懲戒呼びかけ、橋下氏逆転勝訴…最高裁判決
http://www.yomiuri.co.jp/national/news/20110715-OYT1T00816.htm
竹内行夫裁判長は「配慮に欠ける軽率な言動だったが、違法とまでは言えない」と述べ、橋下知事に計360万円の賠償を命じた2審・広島高裁判決を破棄し、原告の請求を棄却した。

平成21(受)1905号損害賠償請求事件 平成23年07月15日最高裁判所第二小法廷判決
http://www.courts.go.jp/search/jhsp0030?hanreiid=81507&hanreiKbn=02
> 弁護士であるテレビ番組の出演者において特定の刑事事件の弁護団の弁護活動が懲戒事由に当たるとして上記弁護団を構成する弁護士らについて懲戒請求をするよう呼び掛けた行為が,不法行為法上違法とはいえないとされた事例http://www.courts.go.jp/hanrei/pdf/20110715165447.pdf
>(3) しかしながら,本件呼び掛け行為は,懲戒請求そのものではなく,視聴者による懲戒請求を勧奨するものであって,前記認定事実によれば娯楽性の高いテレビのトーク番組における出演者同士のやり取りの中でされた表現行為の一環といえる。

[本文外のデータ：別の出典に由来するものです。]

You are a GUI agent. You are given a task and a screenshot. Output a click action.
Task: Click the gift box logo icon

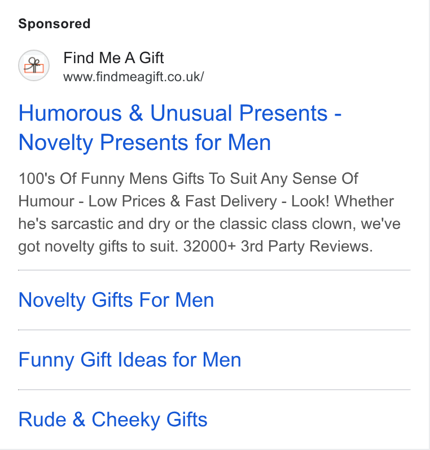(34, 65)
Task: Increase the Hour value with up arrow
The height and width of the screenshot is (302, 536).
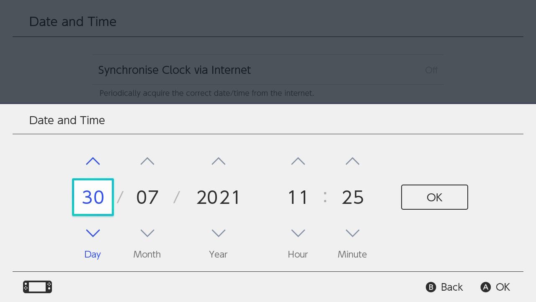Action: (x=298, y=161)
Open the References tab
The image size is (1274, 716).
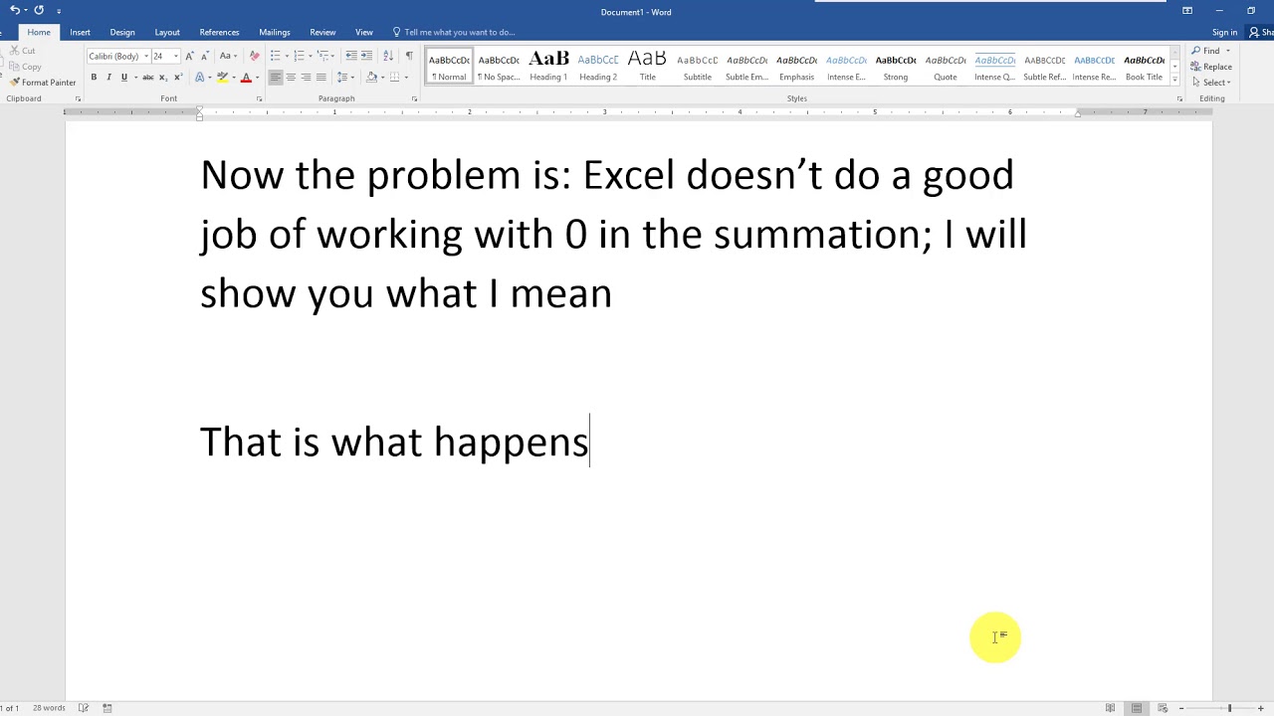pyautogui.click(x=219, y=32)
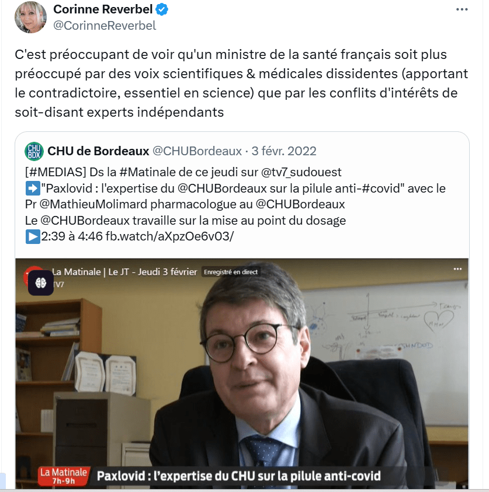Open the 3 févr. 2022 timestamp

pyautogui.click(x=283, y=151)
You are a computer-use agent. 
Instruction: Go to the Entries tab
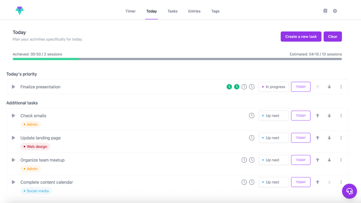[194, 11]
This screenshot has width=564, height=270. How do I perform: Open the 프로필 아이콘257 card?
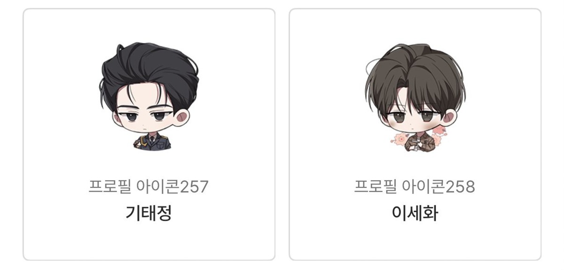(149, 134)
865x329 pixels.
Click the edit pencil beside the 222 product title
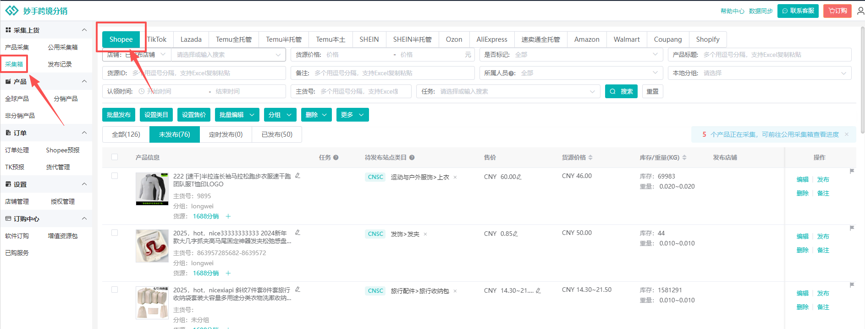[x=298, y=176]
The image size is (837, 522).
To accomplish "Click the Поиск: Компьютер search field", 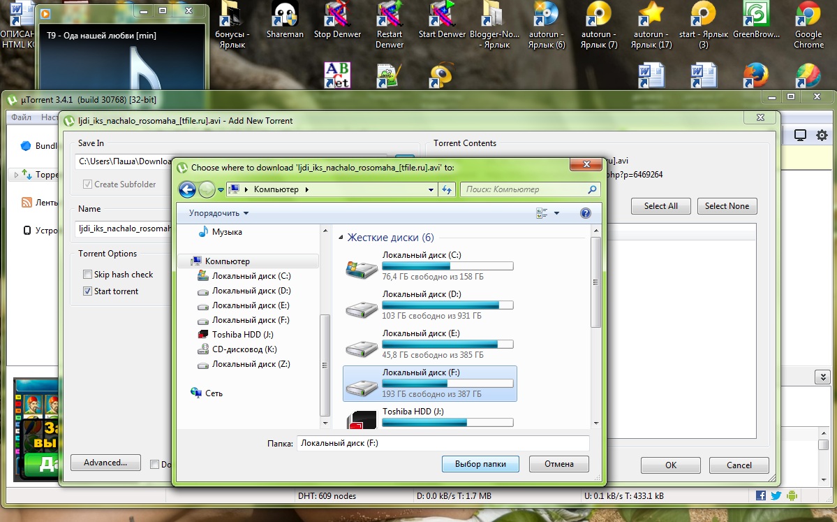I will pos(524,189).
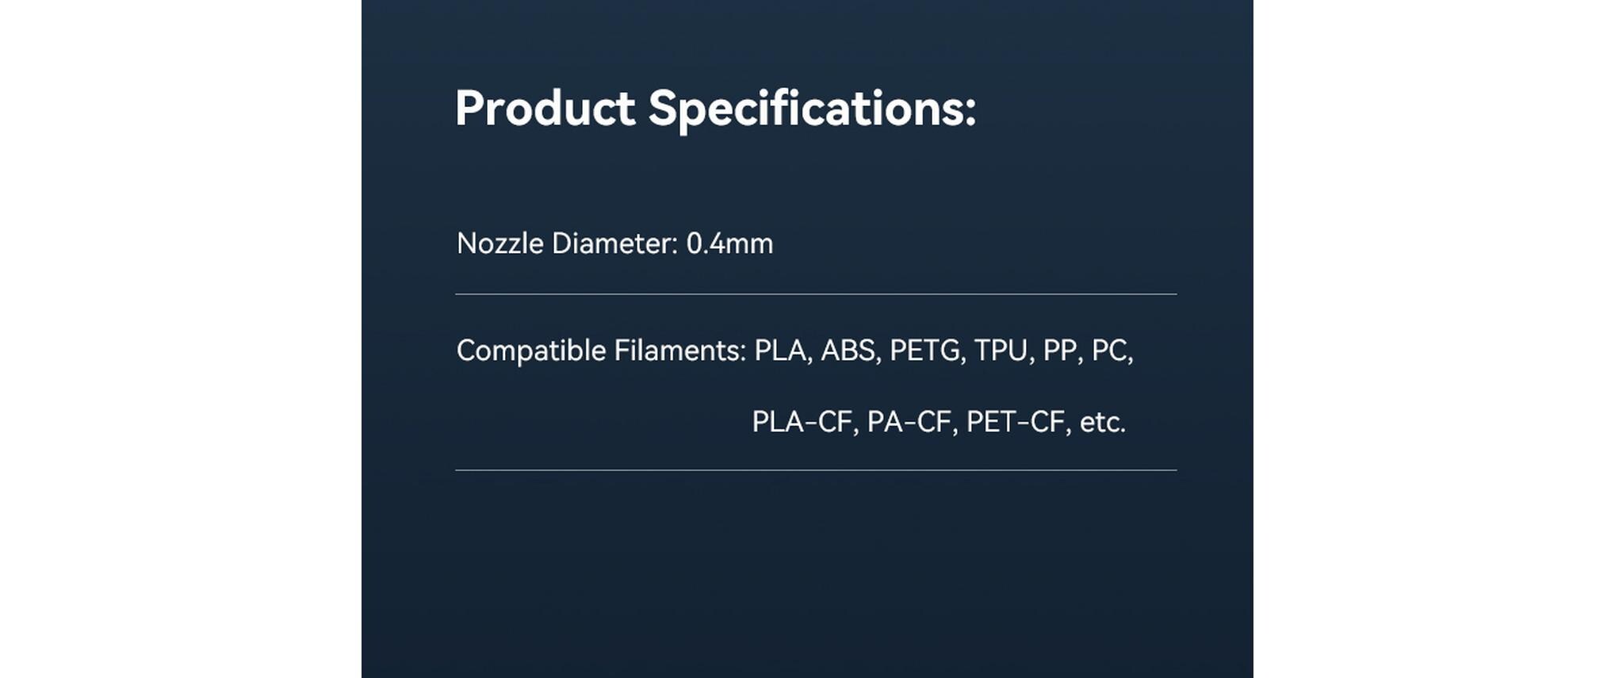Click the 0.4mm nozzle value
Viewport: 1615px width, 678px height.
click(729, 243)
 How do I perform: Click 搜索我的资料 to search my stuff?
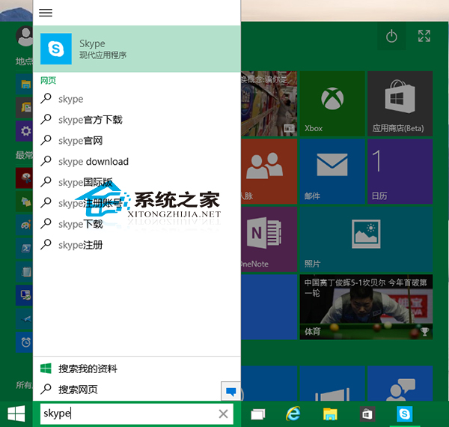tap(88, 369)
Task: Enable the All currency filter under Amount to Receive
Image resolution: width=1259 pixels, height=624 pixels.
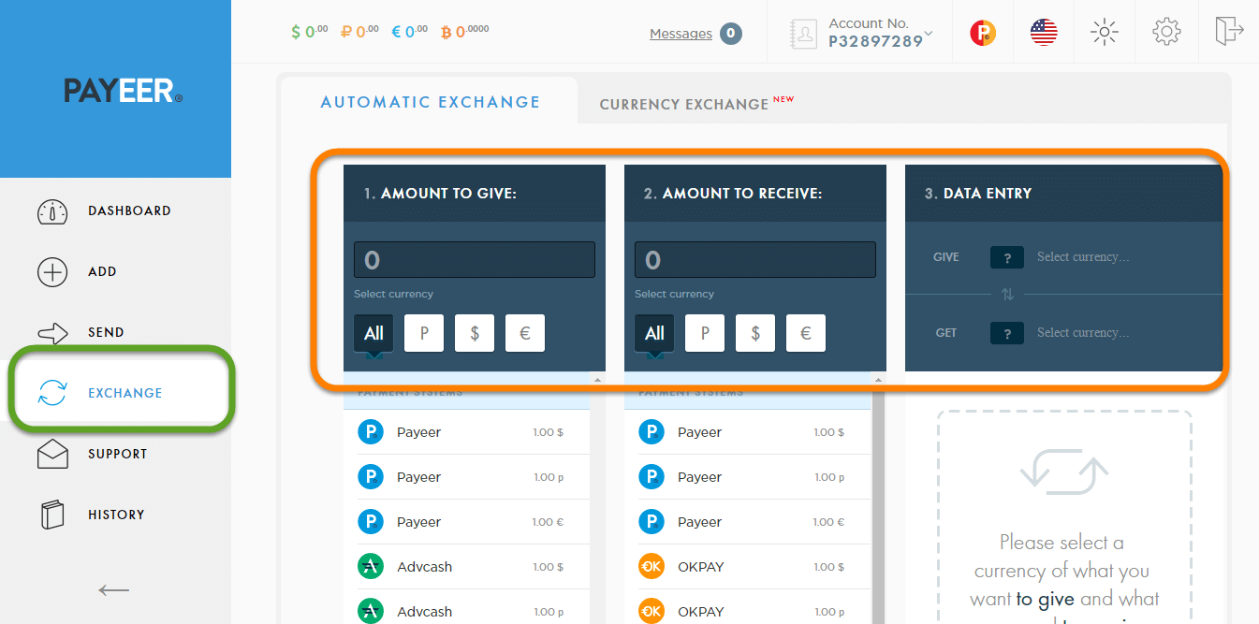Action: (x=653, y=332)
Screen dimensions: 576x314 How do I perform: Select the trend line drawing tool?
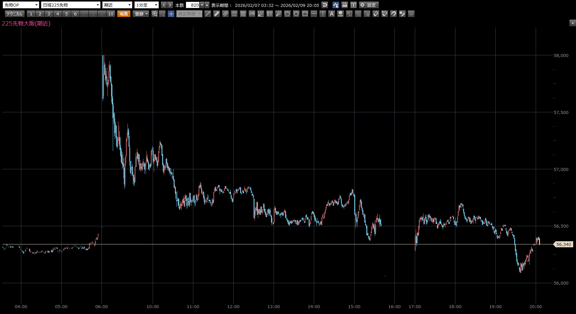[x=208, y=14]
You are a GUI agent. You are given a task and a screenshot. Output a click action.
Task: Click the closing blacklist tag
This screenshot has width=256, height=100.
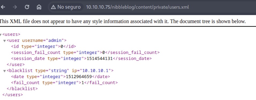pyautogui.click(x=22, y=89)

その趣旨とするところも,報道されている本件弁護活動の内容は問題であるという自己の考えや懲戒請求は広く何人にも認められるとされていること(弁護士法58条1項)を踏まえて,本件番組の視聴者においても同様に本件弁護活動が許せないと思うのであれば,懲戒請求をしてもらいたいとして,視聴者自身の判断に基づく行動を促すものである。その態様も,視聴者の主体的な判断を妨げて懲戒請求をさせ,強引に懲戒処分を勝ち取るという運動を唱導するようなものとはいえない。他方,第1審原告らは,社会の耳目を集める本件刑事事件の弁護人であって,その弁護活動が,重要性を有することからすると,社会的な注目を浴び,その当否につき国民による様々な批判を受けることはやむを得ないものといえる。そして,第1審原告らについてそれぞれ600件を超える多数の懲戒請求がされたについては,多くの視聴者等が第1審被告の発言に共感したことや,第1審被告の関与なくしてインターネット上のウェブサイトに掲載された本件書式を使用して容易に懲戒請求をすることができたことが大きく寄与しているとみることができる。のみならず,本件懲戒請求は,本件書式にあらかじめ記載されたほぼ同一の事実を懲戒事由とするもので,広島弁護士会綱紀委員会による事案の調査も一括して行われたというのであって,第1審原告らも,これに一括して反論をすることが可能であったことや,本件懲戒請求については,同弁護士会懲戒委員会における事案の審査は行われなかったことからすると,本件懲戒請求がされたことにより,第1審原告らに反論準備等のために一定の負担が生じたことは否定することができないとしても,その弁護士業務に多大な支障が生じたとまでいうことはできない。
>(4) これまで説示したところによれば,第1審被告の本件呼び掛け行為は,弁護士としての品位を失うべき非行に当たるとして,弁護士会における自律的処理の対象として検討されるのは格別,その態様,発言の趣旨,第1審原告らの弁護人としての社会的立場,本件呼び掛け行為により負うこととなった第1審原告らの負担の程度等を総合考慮すると,本件呼び掛け行為により第1審原告らの被った精神的苦痛が社会通念上受忍すべき限度を超えるとまではいい難く,これを不法行為法上違法なものであるということはできない。 

 受忍限度を超えていないから違法でも損害賠償は認めないとい民事不法行為責任を否定した感じでしょう。刑法なら,違法だが罰するほどのものではない(可罰的違法性論)に一脈通じると思います。それにしても最高裁判例ってなかなか改行しなんですよね。